*DATASET EXTRACT:*

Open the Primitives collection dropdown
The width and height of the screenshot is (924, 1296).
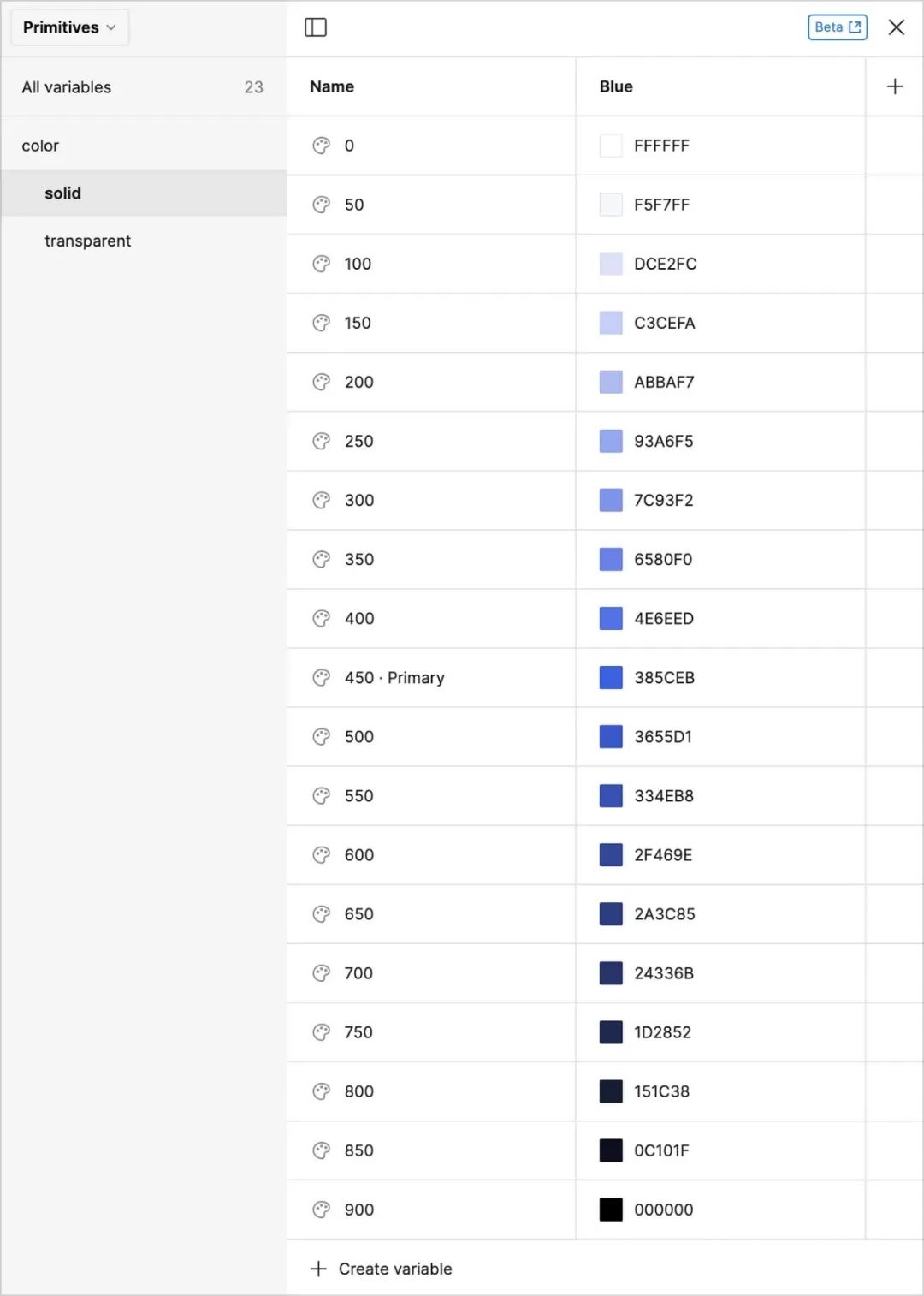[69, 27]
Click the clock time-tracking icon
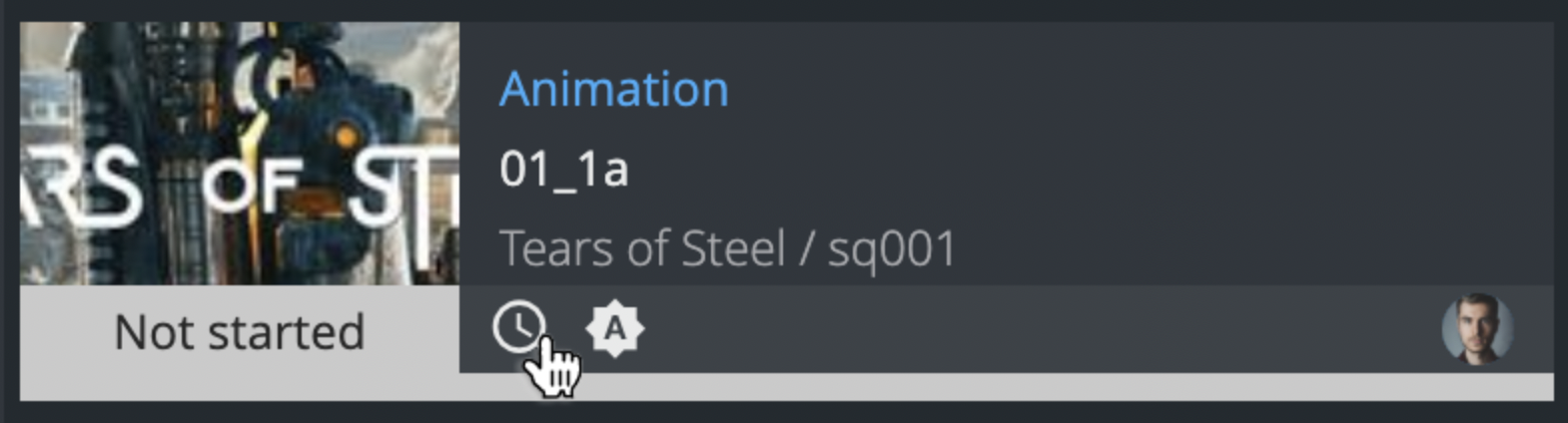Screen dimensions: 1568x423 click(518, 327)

*PROBLEM:* Reproduce the entries above verbatim, leaving out the pictures.

*THE RESULT:*
Open the Primitives collection dropdown
The width and height of the screenshot is (924, 1296).
[69, 27]
Click the clock time-tracking icon
Screen dimensions: 1568x423 click(518, 327)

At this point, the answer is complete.